TASK PROMPT
Copy the listing below line for line, keeping every character unchanged.

[Start of PROVIDED RECORDS]

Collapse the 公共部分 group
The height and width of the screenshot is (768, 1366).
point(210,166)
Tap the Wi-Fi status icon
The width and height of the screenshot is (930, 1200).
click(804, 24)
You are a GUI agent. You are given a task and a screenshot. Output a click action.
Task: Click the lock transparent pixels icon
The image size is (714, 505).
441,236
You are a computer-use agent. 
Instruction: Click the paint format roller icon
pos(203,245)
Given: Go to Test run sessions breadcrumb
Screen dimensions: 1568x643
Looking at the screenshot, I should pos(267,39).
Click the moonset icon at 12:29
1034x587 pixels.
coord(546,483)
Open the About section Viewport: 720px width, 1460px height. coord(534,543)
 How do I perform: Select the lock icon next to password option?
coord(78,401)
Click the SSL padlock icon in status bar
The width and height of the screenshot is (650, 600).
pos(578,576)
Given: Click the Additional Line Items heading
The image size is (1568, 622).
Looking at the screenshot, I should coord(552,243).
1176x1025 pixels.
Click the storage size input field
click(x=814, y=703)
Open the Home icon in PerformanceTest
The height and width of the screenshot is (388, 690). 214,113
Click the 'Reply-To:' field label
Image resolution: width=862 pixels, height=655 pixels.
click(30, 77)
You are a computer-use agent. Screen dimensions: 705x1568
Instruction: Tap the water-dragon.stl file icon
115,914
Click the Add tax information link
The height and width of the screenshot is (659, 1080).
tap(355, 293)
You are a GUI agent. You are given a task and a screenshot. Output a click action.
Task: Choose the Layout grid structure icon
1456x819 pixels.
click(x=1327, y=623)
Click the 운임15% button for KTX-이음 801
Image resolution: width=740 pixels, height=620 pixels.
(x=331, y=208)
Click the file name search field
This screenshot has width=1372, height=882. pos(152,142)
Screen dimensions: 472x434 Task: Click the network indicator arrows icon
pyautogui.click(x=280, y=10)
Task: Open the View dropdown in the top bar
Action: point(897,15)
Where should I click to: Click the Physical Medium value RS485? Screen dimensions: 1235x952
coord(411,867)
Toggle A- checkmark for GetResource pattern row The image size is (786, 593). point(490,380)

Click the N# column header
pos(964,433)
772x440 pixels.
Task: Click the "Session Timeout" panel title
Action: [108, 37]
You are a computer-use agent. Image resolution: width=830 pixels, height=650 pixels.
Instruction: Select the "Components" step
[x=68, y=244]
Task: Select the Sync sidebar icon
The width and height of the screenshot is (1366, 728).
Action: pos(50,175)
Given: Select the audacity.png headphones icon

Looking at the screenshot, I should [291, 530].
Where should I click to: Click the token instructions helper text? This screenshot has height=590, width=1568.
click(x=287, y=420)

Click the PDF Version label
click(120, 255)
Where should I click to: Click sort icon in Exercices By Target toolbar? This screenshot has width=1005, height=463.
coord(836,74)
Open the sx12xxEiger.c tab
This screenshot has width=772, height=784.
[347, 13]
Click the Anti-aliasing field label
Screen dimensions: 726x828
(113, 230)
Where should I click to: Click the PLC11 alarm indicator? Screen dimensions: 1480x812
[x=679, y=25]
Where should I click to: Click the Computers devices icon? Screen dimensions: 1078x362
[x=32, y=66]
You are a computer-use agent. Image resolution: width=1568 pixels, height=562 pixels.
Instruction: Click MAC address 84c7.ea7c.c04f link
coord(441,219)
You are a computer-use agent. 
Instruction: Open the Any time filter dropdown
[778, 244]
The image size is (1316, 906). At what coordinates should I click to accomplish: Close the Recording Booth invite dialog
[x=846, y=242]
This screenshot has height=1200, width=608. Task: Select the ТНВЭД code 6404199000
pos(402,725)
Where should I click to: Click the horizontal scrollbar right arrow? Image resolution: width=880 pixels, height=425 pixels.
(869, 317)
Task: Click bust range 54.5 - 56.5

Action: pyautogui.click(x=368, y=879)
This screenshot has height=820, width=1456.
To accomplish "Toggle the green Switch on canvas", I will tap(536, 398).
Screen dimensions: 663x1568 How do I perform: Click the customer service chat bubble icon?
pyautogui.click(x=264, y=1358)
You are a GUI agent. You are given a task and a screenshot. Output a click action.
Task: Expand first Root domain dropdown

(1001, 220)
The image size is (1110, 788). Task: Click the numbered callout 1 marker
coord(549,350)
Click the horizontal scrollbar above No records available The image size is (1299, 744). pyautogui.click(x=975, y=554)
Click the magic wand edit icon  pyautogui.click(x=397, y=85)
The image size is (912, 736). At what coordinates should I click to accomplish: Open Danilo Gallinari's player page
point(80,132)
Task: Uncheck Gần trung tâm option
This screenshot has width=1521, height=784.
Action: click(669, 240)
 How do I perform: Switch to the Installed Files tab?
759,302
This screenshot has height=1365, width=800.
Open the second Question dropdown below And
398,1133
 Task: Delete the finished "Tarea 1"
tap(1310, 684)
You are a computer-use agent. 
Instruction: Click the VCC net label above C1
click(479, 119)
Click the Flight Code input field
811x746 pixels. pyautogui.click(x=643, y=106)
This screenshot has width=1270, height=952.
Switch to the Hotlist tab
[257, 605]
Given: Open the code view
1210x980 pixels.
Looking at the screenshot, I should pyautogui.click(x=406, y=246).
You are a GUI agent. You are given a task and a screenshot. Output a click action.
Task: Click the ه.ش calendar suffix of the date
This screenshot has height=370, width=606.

[End of PROVIDED RECORDS]

ANSWER TO THE TASK
Collapse the 公共部分 group
The height and width of the screenshot is (768, 1366).
point(210,166)
Tap the Wi-Fi status icon
The width and height of the screenshot is (930, 1200).
click(804, 24)
You are a GUI agent. You are given a task and a screenshot. Output a click action.
Task: Click the lock transparent pixels icon
The image size is (714, 505).
441,236
You are a computer-use agent. 
Instruction: Click the paint format roller icon
pos(203,245)
Given: Go to Test run sessions breadcrumb
Screen dimensions: 1568x643
Looking at the screenshot, I should pos(267,39).
Click the moonset icon at 12:29
1034x587 pixels.
coord(546,483)
Open the About section Viewport: 720px width, 1460px height. coord(534,543)
 How do I perform: Select the lock icon next to password option?
coord(78,401)
Click the SSL padlock icon in status bar
The width and height of the screenshot is (650, 600).
pos(578,576)
Given: Click the Additional Line Items heading
The image size is (1568, 622).
Looking at the screenshot, I should coord(552,243).
1176x1025 pixels.
Click the storage size input field
click(x=814, y=703)
Open the Home icon in PerformanceTest
The height and width of the screenshot is (388, 690). 214,113
Click the 'Reply-To:' field label
Image resolution: width=862 pixels, height=655 pixels.
click(30, 77)
You are a computer-use agent. Screen dimensions: 705x1568
Instruction: Tap the water-dragon.stl file icon
115,914
Click the Add tax information link
The height and width of the screenshot is (659, 1080).
tap(355, 293)
You are a GUI agent. You are given a task and a screenshot. Output a click action.
Task: Choose the Layout grid structure icon
1456x819 pixels.
click(x=1327, y=623)
Click the 운임15% button for KTX-이음 801
Image resolution: width=740 pixels, height=620 pixels.
(x=331, y=208)
Click the file name search field
This screenshot has width=1372, height=882. pos(152,142)
Screen dimensions: 472x434 Task: Click the network indicator arrows icon
pyautogui.click(x=280, y=10)
Task: Open the View dropdown in the top bar
Action: point(897,15)
Where should I click to: Click the Physical Medium value RS485? Screen dimensions: 1235x952
coord(411,867)
Toggle A- checkmark for GetResource pattern row The image size is (786, 593). point(490,380)

Click the N# column header
pos(964,433)
772x440 pixels.
Task: Click the "Session Timeout" panel title
Action: [108, 37]
You are a computer-use agent. Image resolution: width=830 pixels, height=650 pixels.
Instruction: Select the "Components" step
[x=68, y=244]
Task: Select the Sync sidebar icon
The width and height of the screenshot is (1366, 728).
Action: pos(50,175)
Given: Select the audacity.png headphones icon

Looking at the screenshot, I should [291, 530].
Where should I click to: Click the token instructions helper text? This screenshot has height=590, width=1568.
click(x=287, y=420)

Click the PDF Version label
click(120, 255)
Where should I click to: Click sort icon in Exercices By Target toolbar? This screenshot has width=1005, height=463.
coord(836,74)
Open the sx12xxEiger.c tab
This screenshot has width=772, height=784.
[347, 13]
Click the Anti-aliasing field label
Screen dimensions: 726x828
(113, 230)
Where should I click to: Click the PLC11 alarm indicator? Screen dimensions: 1480x812
[x=679, y=25]
Where should I click to: Click the Computers devices icon? Screen dimensions: 1078x362
[x=32, y=66]
You are a computer-use agent. Image resolution: width=1568 pixels, height=562 pixels.
Instruction: Click MAC address 84c7.ea7c.c04f link
coord(441,219)
You are a computer-use agent. 
Instruction: Open the Any time filter dropdown
[778, 244]
The image size is (1316, 906). At what coordinates should I click to accomplish: Close the Recording Booth invite dialog
[x=846, y=242]
This screenshot has height=1200, width=608. Task: Select the ТНВЭД code 6404199000
pos(402,725)
Where should I click to: Click the horizontal scrollbar right arrow? Image resolution: width=880 pixels, height=425 pixels.
(869, 317)
Task: Click bust range 54.5 - 56.5

Action: pyautogui.click(x=368, y=879)
This screenshot has height=820, width=1456.
To accomplish "Toggle the green Switch on canvas", I will tap(536, 398).
Screen dimensions: 663x1568 How do I perform: Click the customer service chat bubble icon?
pyautogui.click(x=264, y=1358)
You are a GUI agent. You are given a task and a screenshot. Output a click action.
Task: Expand first Root domain dropdown

(1001, 220)
The image size is (1110, 788). Task: Click the numbered callout 1 marker
coord(549,350)
Click the horizontal scrollbar above No records available The image size is (1299, 744). pyautogui.click(x=975, y=554)
Click the magic wand edit icon  pyautogui.click(x=397, y=85)
The image size is (912, 736). At what coordinates should I click to accomplish: Open Danilo Gallinari's player page
point(80,132)
Task: Uncheck Gần trung tâm option
This screenshot has width=1521, height=784.
Action: click(669, 240)
 How do I perform: Switch to the Installed Files tab?
759,302
This screenshot has height=1365, width=800.
Open the second Question dropdown below And
398,1133
 Task: Delete the finished "Tarea 1"
tap(1310, 684)
You are a computer-use agent. 
Instruction: Click the VCC net label above C1
click(479, 119)
Click the Flight Code input field
811x746 pixels. pyautogui.click(x=643, y=106)
This screenshot has width=1270, height=952.
Switch to the Hotlist tab
[257, 605]
Given: Open the code view
1210x980 pixels.
Looking at the screenshot, I should pyautogui.click(x=406, y=246).
You are a GUI agent. You are given a task and a screenshot. Output a click action.
Task: Click the ه.ش calendar suffix of the date
This screenshot has height=370, width=606.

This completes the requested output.